Panel is seeking public comment on railroad cost

NASHUA – Although it is uncertain how much economic stimulus money the state could receive for commuter rail, a regional planning agency is accepting public comment on the maximum amount the project could get.

The public comment period is a federal requirement needed to spend the money, should any come, said Steve Williams, executive director of the Nashua Regional Planning Commission.

The NRPC ran a legal notice last week asking for public comment on a $220 million project to construct a passenger rail system linking Concord to Lowell, Mass., passing through Manchester and Nashua along the way.

The NRPC is also accepting comments on spending $80 million to improve the rail line between Lowell and the New Hampshire state line, Williams said.

Written comments would be accepted until March 16, and a public hearing scheduled for March 18, according to the notice.

In order to amend the regional transportation improvement project plan and spend the money, the NRPC is required to accept public comments and hold a public hearing, Williams said.

Because of a tight federal timeline, the NRPC had to post the notice before it knew how much money the state might get for the project, he said.

“If we didn’t do this, we wouldn’t have our ducks in a row,” Williams said.

The $220 million and $80 million figures represent the maximum the projects could receive, he said. “It would be great if we actually did get that amount,” Williams said.

Also, the NRPC is simultaneously receiving public comments not tied to stimulus money, Williams said, such as a $1,000 reduction in a plan to renovate Amherst Town Hall.

A project to purchase capital equipment for the Nashua Transit System, which runs Citibus, includes a combination of stimulus money and money already set aside.

NRPC is asking for comments on a total of $2.27 million. That includes the $1.07 million now in a capital savings, said Mark Sousa, transit system manager.

It’s uncertain how much money the state transportation department would allot to the transit system, he said.

The money could be used to purchase trolleys for a shoppers’ loop in south Nashua, as well as for new software, Sousa said. As for rail, state transportation and N.H. Rail Transit Authority officials have applauded the roughly $200 million to $300 million in the proposed stimulus package earmarked for rail in New Hampshire.

If approved, the state could receive the money as early as this spring, they say.

Although proponents have pushed for restoring commuter rail for years, the idea of linking southern New Hampshire with Boston seemed only fantasy because of the money required.

However, the possibility of receiving economic stimulus money in the package proposed by President Barack Obama has given new life to the project.

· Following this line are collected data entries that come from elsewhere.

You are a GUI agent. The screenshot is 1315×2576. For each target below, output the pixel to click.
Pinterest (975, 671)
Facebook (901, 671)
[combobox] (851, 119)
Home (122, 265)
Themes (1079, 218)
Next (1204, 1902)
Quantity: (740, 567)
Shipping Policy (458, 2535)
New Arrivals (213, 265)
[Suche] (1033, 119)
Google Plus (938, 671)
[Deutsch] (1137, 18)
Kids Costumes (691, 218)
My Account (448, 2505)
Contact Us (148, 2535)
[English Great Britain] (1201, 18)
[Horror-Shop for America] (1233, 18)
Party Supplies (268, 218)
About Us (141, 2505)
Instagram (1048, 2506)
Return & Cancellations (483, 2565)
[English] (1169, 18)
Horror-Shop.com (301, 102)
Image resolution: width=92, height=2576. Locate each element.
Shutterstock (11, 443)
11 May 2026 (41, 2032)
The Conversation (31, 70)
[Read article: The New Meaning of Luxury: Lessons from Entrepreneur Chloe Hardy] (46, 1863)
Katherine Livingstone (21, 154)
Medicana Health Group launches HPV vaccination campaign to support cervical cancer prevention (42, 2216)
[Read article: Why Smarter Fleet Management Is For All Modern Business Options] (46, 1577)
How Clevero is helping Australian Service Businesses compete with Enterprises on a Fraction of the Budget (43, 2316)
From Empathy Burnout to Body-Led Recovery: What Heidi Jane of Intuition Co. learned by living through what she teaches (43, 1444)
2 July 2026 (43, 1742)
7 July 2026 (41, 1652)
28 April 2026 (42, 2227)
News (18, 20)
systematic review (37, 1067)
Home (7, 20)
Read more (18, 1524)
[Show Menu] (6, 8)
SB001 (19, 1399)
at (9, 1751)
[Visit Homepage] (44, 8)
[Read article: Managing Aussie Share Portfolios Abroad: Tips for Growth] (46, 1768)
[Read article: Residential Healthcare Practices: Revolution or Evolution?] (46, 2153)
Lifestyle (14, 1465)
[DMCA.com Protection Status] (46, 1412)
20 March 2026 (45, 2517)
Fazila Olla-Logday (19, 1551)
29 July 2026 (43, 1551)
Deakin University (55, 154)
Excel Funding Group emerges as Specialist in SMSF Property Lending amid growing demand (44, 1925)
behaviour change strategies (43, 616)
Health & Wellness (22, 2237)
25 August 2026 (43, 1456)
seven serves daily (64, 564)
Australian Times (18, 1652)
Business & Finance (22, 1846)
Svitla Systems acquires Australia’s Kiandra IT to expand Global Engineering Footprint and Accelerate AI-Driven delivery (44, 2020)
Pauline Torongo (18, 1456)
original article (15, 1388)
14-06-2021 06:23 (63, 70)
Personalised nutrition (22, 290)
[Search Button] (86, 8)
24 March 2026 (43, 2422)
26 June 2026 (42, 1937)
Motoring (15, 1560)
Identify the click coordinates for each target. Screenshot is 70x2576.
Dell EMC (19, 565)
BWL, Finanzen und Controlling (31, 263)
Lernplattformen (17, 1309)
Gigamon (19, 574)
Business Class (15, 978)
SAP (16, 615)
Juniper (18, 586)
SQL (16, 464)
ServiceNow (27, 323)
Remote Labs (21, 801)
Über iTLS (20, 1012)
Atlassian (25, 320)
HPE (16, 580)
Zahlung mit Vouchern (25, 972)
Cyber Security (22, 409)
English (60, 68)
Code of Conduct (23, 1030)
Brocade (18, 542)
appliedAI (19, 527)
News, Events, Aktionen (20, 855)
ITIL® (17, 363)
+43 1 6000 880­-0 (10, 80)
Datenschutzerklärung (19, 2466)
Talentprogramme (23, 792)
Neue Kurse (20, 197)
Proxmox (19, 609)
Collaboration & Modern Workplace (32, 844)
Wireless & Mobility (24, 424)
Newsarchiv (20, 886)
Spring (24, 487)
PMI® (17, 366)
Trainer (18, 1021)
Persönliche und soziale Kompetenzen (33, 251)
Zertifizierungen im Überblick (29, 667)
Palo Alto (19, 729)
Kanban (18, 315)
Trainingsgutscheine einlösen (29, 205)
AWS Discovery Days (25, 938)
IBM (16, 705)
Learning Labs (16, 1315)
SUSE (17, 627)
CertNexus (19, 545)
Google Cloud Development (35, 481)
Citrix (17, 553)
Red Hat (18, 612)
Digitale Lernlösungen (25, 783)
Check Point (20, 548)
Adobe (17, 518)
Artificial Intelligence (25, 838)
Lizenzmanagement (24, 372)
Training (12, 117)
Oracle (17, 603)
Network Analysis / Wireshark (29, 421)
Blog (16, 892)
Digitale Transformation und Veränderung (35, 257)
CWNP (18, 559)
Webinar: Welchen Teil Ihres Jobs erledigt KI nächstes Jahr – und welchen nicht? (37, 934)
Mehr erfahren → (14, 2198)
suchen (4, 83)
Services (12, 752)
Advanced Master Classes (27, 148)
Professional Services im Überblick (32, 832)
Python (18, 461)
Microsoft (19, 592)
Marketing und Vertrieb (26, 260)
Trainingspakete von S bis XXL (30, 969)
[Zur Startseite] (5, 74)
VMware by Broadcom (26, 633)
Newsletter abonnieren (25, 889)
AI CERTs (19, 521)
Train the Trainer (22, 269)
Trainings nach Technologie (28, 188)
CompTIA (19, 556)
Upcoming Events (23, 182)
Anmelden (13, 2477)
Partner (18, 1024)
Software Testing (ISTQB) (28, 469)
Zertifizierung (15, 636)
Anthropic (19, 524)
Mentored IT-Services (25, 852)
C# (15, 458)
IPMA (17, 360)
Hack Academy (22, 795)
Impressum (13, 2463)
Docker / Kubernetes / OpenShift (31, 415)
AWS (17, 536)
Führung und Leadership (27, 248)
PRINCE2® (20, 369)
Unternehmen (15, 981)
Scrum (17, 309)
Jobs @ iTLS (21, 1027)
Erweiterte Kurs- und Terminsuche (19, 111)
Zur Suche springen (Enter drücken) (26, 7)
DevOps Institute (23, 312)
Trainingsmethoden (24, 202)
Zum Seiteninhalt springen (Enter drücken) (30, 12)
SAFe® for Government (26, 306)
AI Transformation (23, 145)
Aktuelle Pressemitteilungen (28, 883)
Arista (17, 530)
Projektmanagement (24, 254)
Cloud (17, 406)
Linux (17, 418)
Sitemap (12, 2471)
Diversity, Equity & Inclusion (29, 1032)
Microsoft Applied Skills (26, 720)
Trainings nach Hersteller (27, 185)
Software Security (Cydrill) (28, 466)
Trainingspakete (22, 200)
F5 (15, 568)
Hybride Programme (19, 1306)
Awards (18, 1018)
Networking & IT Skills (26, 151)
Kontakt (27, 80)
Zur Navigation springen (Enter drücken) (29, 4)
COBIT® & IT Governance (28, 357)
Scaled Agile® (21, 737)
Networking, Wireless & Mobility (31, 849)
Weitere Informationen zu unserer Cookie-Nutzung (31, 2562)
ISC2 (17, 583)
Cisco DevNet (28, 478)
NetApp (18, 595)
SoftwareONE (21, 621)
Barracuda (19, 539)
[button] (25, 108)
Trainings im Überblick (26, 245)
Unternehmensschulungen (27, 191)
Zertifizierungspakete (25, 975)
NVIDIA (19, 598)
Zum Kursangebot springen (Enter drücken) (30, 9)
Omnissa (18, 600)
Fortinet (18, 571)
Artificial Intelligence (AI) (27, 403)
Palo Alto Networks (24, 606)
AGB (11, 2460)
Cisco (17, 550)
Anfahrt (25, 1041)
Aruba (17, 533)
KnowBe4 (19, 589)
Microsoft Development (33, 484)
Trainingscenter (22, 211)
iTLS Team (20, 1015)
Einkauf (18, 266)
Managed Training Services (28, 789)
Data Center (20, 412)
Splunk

One regional rail officials said if the stimulus money doesn’t come through, the rail connection may never happen.

Anyone wishing to comment on the project by the March 16 deadline should write to Tim Roache, NRPC, 9 Executive Park Drive, Suite 201, Merrimack, NH, 03054-2230

For more information, call Roache at 424-2240 Ext. 28.

The public hearing is scheduled for 7 p.m. March 18 at the NRPC office, 9 Executive Park Drive, Suite 201, in Merrimack.